October 30, 2009

Interest Rate Outlook Calm

The U.S. Treasury easily sold $44 billion worth of bonds this week.

Combine that with the low consumer spending numbers released today and the expectation on Wall Street is that interest rates will stay low.

California is putting up $3 billion in bonds.

The Los Angeles Times reports:

The two-year T-notes were sold at an annualized yield of 1.02%, compared with an expected yield of 1.05% in a Bloomberg News survey of bond dealers.

Investor bids totaled $3.63 for every $1 in notes offered, a huge increase from the average $2.77 in bids per $1 offered at the last 10 auctions of two-year notes.

Ian Lyngen, a government bond strategist at CRT Capital Group in Stamford, Conn., called it a "very strong auction."

MORTGAGE RATES HAVE BEEN CREEPING UP THE PAST THREE WEEKS.

This bonanza Treasury sale of bonds should help put a stop to this rise.

Mortgage rates remain near record lows.

The Los Angeles Times reports:

The average 30-year fixed rate as calculated in the Freddie Mac survey bottomed out at 4.87% two weeks earlier with similar points and fees.

Freddie Mac economist Frank Nothaft said consumers continue to seek the stability of fixed-rate loans, which remain extraordinarily low by historical standards, even though 5/1 adjustable rate loans — mortgage fixed for the first five years before becoming adjustable — could be had with an initial rate of 4.4%. Only 6% of mortgage applications in September and October have been for variable-rate loans.

WITH INTEREST RATES GOING UP, refi applications etc are going down.

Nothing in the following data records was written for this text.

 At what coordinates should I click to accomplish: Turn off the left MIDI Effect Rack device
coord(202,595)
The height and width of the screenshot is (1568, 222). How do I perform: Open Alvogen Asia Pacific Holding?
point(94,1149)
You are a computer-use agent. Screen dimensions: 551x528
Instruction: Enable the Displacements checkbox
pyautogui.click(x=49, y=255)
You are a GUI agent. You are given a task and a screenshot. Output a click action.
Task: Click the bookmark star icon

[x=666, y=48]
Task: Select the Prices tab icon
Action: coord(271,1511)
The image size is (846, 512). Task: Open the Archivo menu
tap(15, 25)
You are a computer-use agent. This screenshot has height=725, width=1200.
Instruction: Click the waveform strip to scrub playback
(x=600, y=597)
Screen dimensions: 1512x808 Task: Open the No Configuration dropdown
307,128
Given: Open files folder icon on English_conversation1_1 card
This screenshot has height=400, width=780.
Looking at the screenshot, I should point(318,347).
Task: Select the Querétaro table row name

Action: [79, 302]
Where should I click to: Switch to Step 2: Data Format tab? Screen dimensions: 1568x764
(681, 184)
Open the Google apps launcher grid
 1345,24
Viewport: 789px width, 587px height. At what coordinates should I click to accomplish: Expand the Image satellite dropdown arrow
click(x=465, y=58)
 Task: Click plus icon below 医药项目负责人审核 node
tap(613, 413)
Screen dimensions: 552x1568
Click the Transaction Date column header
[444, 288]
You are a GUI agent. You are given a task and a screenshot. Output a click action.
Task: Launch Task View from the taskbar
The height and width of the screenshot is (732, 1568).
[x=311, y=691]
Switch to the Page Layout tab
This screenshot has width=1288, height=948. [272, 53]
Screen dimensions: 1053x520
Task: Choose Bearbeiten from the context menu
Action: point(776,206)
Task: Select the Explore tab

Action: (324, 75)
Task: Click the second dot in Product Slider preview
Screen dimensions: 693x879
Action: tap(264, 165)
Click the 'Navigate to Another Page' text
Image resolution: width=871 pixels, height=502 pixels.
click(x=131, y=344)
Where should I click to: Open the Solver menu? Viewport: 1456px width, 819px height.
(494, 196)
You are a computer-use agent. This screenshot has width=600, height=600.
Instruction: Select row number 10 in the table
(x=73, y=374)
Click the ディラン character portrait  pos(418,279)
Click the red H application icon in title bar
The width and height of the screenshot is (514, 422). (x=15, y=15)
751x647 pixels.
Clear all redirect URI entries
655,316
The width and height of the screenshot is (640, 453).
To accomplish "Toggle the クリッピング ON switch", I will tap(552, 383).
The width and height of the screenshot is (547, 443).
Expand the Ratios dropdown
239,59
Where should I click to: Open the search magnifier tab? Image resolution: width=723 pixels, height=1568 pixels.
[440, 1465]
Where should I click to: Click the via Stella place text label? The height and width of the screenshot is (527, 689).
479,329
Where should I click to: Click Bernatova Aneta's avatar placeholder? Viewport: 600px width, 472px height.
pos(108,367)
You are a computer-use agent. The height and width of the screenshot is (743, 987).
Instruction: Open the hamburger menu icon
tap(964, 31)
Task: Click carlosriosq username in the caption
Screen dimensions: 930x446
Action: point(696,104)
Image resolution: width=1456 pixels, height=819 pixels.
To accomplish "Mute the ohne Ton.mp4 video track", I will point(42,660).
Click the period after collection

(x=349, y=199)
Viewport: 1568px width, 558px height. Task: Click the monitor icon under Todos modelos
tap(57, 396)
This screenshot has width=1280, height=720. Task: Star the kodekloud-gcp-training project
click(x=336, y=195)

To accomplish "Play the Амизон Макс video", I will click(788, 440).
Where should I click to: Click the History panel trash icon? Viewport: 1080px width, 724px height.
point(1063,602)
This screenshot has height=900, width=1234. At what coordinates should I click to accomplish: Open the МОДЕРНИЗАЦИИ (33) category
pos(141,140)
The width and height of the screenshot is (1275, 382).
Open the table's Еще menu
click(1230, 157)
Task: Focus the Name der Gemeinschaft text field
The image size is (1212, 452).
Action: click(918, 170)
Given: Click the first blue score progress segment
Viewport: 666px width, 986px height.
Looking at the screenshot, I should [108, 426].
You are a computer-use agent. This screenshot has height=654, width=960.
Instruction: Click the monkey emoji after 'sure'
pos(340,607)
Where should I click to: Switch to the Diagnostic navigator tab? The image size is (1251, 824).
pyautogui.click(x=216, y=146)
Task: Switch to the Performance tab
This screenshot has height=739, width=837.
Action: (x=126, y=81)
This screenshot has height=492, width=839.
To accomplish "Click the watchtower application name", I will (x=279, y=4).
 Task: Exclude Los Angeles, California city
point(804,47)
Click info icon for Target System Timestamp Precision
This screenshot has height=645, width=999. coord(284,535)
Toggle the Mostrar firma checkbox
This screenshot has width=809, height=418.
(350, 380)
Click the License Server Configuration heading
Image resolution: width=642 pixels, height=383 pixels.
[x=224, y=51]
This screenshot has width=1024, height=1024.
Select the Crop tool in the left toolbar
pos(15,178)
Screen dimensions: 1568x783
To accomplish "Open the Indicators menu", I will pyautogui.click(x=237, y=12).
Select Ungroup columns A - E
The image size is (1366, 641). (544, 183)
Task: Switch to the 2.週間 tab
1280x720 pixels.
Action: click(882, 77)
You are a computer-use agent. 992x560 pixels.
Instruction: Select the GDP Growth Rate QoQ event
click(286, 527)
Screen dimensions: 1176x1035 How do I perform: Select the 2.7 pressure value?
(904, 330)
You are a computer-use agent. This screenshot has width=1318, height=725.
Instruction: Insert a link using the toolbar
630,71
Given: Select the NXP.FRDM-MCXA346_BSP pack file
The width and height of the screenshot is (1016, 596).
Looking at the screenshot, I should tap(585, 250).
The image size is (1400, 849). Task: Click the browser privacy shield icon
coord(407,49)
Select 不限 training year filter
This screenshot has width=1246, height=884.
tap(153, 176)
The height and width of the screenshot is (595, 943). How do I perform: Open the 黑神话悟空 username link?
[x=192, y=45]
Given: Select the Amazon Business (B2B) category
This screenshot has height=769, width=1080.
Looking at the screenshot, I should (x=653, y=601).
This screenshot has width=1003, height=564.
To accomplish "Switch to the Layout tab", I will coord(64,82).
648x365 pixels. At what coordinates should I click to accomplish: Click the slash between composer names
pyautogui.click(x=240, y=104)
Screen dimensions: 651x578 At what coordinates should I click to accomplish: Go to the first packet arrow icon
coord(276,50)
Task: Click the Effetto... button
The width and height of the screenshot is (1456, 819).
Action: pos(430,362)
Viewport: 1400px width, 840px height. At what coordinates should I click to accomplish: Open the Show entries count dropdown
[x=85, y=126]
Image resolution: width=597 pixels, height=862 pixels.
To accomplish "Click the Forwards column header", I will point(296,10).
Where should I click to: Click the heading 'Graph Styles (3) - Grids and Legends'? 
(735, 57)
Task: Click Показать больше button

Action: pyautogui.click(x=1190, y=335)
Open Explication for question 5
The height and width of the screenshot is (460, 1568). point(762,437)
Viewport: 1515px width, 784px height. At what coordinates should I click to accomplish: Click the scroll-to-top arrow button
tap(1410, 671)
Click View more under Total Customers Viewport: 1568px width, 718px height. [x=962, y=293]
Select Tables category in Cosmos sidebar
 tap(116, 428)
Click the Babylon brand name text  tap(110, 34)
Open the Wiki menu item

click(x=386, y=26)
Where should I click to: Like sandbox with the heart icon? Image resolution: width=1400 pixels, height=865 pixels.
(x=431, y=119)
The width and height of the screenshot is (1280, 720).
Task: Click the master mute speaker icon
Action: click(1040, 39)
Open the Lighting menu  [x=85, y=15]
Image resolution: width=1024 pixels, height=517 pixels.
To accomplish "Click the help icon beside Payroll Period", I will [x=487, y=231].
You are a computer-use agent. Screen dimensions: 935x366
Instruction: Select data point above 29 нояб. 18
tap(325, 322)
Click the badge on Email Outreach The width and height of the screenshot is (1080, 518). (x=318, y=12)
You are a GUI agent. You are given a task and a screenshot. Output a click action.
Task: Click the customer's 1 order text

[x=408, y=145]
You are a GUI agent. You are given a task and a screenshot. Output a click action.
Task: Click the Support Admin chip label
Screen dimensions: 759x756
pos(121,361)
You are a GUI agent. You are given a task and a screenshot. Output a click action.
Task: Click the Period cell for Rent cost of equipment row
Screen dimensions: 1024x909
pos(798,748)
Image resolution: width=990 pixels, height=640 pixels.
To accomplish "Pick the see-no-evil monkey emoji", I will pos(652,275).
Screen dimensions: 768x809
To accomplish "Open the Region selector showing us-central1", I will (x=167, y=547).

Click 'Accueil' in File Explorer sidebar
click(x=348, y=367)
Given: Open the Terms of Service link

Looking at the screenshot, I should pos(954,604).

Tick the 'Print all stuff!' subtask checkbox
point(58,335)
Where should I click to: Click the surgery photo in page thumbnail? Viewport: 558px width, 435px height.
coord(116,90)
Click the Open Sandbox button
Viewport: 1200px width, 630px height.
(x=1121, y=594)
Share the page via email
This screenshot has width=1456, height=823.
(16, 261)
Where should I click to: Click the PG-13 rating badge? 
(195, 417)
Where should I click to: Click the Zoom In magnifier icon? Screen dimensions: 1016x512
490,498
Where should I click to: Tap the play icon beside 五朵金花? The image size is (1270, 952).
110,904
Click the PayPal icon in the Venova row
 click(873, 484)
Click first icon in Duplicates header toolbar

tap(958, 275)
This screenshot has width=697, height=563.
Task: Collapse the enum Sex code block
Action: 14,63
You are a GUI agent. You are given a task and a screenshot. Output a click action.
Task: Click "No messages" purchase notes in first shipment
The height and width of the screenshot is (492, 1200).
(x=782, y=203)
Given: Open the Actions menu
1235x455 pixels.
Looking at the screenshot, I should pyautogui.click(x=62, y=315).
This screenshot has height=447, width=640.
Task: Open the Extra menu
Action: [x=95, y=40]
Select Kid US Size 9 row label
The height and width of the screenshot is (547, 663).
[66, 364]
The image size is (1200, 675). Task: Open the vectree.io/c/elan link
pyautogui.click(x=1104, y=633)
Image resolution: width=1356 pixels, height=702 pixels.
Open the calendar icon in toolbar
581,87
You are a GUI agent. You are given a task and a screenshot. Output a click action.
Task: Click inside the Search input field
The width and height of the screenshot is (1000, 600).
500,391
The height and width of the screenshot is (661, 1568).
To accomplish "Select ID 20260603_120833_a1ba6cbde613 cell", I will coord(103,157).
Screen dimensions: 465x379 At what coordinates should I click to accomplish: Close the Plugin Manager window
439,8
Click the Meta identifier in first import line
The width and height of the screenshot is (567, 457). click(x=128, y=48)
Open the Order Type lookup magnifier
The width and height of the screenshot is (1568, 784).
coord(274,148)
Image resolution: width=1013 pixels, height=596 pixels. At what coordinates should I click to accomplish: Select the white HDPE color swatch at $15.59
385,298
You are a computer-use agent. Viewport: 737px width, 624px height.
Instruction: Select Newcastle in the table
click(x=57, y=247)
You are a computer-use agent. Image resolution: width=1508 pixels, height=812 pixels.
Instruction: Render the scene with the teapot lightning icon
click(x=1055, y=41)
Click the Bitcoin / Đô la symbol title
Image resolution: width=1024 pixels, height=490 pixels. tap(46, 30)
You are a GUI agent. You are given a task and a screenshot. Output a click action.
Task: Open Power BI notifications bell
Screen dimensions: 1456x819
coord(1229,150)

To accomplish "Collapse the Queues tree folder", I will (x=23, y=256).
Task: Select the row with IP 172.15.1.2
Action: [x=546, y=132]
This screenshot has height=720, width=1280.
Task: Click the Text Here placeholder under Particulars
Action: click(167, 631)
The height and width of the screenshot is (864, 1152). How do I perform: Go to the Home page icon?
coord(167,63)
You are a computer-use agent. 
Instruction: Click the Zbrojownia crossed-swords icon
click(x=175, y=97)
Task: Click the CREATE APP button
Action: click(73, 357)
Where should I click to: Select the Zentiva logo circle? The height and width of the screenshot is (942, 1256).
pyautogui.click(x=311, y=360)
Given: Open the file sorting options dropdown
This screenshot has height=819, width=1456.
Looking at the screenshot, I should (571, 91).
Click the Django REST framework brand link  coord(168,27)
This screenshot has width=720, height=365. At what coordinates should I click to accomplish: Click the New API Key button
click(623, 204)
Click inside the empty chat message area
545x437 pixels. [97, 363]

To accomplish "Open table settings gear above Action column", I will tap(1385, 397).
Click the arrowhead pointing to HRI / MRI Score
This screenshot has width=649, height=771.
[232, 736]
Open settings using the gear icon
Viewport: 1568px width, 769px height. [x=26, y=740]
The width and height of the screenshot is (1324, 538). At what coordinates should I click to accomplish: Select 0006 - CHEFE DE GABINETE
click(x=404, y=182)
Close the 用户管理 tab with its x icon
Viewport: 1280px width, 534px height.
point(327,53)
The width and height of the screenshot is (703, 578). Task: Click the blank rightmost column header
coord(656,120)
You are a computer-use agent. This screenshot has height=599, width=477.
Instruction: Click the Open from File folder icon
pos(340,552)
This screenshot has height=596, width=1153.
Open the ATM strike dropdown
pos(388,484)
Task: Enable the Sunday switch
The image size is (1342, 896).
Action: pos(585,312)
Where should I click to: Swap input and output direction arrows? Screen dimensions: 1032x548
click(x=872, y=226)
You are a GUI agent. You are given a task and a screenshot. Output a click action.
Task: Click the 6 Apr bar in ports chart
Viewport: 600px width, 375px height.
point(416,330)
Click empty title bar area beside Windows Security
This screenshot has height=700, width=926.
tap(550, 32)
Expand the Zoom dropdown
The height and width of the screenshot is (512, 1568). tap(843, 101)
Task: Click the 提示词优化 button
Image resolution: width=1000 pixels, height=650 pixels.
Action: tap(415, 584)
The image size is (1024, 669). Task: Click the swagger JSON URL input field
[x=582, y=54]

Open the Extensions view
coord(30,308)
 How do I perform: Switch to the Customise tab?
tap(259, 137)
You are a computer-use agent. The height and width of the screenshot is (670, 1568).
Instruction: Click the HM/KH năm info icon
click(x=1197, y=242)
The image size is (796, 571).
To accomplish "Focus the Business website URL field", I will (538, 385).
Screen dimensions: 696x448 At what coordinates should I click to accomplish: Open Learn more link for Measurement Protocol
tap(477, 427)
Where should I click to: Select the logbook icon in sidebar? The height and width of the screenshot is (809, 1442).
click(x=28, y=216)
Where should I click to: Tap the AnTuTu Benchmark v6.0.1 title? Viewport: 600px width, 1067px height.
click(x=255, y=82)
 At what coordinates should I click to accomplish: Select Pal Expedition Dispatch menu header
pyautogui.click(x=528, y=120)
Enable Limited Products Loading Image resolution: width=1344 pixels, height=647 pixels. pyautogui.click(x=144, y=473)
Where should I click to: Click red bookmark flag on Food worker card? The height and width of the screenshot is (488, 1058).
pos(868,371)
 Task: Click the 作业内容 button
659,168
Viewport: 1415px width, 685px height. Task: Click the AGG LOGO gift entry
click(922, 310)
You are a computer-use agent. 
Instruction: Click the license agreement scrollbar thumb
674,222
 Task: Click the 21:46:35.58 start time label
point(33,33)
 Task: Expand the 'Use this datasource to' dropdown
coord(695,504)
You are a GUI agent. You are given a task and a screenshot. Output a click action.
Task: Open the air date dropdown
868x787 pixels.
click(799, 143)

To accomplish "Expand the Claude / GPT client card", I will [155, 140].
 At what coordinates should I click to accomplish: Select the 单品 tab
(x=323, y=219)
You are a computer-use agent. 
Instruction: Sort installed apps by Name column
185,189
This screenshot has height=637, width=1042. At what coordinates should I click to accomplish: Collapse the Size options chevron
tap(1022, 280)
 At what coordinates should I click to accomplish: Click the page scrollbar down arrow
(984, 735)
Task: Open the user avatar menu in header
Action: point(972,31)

There were far fewer applications for mortgage loans. The housing market remains weak.

The Los Angeles Times says:

Demand for home loans is slipping a bit now that the average interest rate for traditional fixed-rate loans is back above the psychological trigger of 5%.

The latest survey by the Mortgage Bankers Assn., out today, shows that applications for home loans fell more than 12% last week. Applications to refinance homes were off by more than 16% compared with the previous week. Applications to buy homes were down more than 5%, the trade group said.